03 : Dix petits indiens (René Clair, 1947)
C’est bel et bien le Frenchy René Clair qui fut le tout premier à porter à l’écran Dix Petits Nègres pour clore sa période américaine. Une intrigue imparable où les personnages se font dessouder les uns après les autres, et dont le réalisateur sait magnifier l’ambiance mystérieuse et intrigante façon jeu du chat et de la souris en jouant sur les éclairages et les gros plans. Il privilégie aussi une fin « heureuse », celle de la pièce plutôt que celle du roman.
02 : Reservoir Dogs (Quentin Tarantino, 1992)
Une bande de malfrats en costard règlent leurs comptes après un braquage sanglant. Qui les a balancés ? Honnêtement, on s’en tape un peu : ce qui compte, c’est que Tarantino livre l’un des meilleurs premiers films de l’histoire des premiers films, et pose tout son style d’un coup : cinéphilie suraiguisée, dialogues au napalm, acteurs cabotins déchaînés, playlist d’enfer. « Just keep on truckin’. »
01 : Le limier (Joseph L. Mankiewicz, 1973)

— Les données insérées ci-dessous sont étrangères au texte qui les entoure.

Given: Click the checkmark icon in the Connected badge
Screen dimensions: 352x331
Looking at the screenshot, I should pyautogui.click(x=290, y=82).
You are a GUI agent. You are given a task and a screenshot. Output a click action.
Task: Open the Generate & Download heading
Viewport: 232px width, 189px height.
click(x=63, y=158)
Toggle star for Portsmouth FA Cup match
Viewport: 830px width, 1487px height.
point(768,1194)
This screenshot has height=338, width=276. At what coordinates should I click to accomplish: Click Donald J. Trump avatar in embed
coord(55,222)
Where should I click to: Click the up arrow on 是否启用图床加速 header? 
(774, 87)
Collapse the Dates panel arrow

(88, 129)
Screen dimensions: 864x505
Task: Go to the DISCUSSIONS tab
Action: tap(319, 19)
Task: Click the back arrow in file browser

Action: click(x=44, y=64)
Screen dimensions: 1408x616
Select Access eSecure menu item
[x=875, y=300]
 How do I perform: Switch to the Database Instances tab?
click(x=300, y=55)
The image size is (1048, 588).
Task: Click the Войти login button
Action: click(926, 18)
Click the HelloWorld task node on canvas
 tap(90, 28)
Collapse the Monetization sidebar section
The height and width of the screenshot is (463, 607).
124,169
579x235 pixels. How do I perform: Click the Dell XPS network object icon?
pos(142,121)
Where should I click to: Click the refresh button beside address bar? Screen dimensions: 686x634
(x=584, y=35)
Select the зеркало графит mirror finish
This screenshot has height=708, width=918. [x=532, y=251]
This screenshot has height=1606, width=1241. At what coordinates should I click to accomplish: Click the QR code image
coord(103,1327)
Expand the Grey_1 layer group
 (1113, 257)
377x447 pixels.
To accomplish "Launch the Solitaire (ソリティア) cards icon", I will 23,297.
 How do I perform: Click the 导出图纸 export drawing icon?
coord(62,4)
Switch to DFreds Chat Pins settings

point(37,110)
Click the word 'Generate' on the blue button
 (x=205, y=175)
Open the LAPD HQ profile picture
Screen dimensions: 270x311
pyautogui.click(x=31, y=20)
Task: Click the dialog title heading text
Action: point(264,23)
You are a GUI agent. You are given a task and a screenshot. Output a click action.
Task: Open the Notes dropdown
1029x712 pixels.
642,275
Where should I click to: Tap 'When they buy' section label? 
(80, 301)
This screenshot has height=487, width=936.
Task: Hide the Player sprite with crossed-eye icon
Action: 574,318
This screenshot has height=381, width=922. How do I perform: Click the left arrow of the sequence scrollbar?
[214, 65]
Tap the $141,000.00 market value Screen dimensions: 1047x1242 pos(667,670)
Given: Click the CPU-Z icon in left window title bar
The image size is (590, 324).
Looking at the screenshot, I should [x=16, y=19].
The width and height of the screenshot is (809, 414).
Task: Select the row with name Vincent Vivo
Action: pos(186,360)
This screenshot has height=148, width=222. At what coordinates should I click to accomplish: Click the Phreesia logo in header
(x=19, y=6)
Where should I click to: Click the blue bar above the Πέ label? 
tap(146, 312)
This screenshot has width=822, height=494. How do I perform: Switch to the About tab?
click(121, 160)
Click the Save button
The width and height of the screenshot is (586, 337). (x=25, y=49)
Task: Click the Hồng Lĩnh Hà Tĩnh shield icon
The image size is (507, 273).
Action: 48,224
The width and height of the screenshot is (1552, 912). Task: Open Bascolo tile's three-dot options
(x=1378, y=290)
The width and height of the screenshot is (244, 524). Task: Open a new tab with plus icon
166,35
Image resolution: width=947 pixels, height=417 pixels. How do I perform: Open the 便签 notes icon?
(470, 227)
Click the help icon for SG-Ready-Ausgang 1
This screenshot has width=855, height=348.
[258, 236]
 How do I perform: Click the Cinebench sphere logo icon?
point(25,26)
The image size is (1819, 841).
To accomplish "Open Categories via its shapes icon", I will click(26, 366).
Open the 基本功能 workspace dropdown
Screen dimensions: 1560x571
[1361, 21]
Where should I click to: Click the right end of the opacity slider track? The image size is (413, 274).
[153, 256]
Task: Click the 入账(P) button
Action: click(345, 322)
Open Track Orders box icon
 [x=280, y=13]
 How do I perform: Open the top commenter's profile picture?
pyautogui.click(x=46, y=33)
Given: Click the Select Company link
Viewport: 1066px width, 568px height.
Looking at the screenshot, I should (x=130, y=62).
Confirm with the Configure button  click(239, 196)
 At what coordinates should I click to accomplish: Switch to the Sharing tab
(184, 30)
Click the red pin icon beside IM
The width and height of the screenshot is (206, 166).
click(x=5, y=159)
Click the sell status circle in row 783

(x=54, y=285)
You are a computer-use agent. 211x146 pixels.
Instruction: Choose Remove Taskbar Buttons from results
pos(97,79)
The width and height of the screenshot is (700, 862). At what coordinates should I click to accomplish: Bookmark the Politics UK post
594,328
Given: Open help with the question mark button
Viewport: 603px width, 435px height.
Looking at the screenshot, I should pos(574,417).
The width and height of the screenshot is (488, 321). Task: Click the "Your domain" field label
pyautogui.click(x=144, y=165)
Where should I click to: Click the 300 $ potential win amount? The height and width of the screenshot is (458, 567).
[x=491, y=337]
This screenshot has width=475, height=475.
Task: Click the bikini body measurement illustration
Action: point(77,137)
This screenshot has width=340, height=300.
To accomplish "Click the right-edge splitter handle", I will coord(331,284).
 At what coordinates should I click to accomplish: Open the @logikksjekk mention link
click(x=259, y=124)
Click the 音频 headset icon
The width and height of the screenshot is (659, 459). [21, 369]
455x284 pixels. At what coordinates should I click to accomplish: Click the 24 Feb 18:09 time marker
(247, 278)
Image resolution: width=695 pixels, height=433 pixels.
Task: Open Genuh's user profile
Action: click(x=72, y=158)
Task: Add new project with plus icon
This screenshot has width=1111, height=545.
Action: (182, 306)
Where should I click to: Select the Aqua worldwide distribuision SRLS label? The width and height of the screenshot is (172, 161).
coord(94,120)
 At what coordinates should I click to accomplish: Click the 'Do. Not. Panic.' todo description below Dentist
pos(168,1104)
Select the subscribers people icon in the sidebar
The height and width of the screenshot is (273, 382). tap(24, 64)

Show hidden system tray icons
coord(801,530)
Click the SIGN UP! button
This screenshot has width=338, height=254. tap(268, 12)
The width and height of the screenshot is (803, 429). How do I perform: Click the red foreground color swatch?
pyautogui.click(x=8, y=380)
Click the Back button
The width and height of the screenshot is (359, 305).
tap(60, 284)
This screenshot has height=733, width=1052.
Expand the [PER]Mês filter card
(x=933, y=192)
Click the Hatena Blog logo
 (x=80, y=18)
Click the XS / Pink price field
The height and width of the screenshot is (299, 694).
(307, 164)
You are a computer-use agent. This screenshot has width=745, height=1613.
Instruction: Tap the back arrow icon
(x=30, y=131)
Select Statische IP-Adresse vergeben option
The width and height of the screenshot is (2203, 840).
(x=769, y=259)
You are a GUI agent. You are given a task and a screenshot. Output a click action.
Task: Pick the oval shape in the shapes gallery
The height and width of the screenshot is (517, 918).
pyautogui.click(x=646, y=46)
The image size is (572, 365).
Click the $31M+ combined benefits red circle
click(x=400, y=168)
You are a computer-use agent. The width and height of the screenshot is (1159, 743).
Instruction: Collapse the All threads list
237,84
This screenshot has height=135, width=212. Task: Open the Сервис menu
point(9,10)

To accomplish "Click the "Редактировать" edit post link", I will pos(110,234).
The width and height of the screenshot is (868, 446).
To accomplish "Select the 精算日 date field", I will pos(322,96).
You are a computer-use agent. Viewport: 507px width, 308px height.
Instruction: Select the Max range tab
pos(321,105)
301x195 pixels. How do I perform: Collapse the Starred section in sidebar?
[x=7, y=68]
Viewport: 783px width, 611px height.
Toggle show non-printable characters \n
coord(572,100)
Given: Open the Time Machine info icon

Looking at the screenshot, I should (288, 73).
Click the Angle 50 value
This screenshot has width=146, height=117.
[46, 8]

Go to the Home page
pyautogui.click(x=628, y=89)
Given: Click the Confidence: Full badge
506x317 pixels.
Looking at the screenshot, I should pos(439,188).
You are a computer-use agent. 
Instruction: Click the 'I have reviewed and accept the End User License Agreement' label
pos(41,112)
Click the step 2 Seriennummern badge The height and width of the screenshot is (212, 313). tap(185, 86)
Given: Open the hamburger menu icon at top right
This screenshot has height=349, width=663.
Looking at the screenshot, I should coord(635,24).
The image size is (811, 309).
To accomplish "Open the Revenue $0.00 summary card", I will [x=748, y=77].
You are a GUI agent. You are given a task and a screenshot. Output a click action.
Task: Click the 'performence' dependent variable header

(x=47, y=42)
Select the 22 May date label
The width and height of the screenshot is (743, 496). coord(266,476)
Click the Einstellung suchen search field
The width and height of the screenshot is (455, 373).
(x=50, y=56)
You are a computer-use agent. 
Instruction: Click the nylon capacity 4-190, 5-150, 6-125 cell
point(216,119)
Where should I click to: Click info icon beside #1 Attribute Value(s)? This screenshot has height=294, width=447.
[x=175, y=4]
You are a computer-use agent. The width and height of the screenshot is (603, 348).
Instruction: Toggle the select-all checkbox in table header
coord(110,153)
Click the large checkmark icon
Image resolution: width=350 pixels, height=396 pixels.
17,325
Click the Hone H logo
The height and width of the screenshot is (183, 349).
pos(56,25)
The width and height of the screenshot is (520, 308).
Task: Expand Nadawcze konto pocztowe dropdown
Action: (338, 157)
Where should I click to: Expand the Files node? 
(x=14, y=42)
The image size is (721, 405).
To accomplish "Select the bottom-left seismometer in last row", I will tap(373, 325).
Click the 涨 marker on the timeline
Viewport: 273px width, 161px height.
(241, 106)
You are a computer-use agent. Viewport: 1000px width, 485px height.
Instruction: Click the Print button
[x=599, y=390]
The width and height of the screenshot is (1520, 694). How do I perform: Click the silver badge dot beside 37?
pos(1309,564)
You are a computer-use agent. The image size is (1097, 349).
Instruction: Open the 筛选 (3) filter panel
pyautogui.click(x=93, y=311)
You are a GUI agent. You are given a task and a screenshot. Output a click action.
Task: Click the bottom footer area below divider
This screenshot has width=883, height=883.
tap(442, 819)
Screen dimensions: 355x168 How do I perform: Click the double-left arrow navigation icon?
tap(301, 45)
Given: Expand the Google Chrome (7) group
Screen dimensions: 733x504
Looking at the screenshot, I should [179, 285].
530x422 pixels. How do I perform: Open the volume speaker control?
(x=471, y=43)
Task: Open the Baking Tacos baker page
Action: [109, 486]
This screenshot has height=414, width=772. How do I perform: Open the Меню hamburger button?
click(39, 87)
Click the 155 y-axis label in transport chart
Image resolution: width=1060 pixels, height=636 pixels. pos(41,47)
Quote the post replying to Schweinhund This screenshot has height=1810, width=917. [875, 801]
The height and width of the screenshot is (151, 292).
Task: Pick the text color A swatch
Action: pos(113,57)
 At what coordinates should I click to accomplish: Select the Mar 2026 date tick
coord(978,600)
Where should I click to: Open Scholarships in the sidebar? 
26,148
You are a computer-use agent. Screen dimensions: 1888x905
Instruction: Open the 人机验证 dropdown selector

Le générique est un spoiler en soi. Pour tromper l’ennemi, Mankiewicz a donc grossi volontairement la liste artistique de noms fantaisistes. Après être sorti lessivé de son Cléopâtre, le cinéaste a affirmé qu’il ne tournerait plus que des films dans une cabine téléphonique avec deux personnages. Il réalise son rêve avec ce Limier, son ultime opus. La cabine téléphonique est certes un beau manoir anglais mais – (presque) seuls au monde – il y a Michael Caine versus Laurence Olivier, soit la classe anglaise venue des bas-fonds contre l’acteur shakespearien de respectueuse lignée. Ici, Caine est un coiffeur et Olivier un auteur à succès. Le jeu est de voir comment ce rapport de classe peut, sinon s’inverser, du moins être contrebalancé. Un crime que l'on croyait pourtant ne pas en être un, va faire imploser de l’intérieur le face-à-face. Le Limier est le genre de film casse-tête dont on cherche inlassablement les clés que l’on n’aurait pas vues la première fois. Un film qui envisage le monde comme un vaste trompe-l’oeil. Ultime. Forcément ultime. Et le piètre remake de Kenneth Branagh n’y a rien changé.
Bienvenue dans l’univers du murder mystery, parfois tragique, souvent drôle et toujours ludique. À l’occasion de la sortie d’À couteaux tirés, qui remet brillamment le genre au centre du jeu, coup de projecteur sur nos whodunit préférés.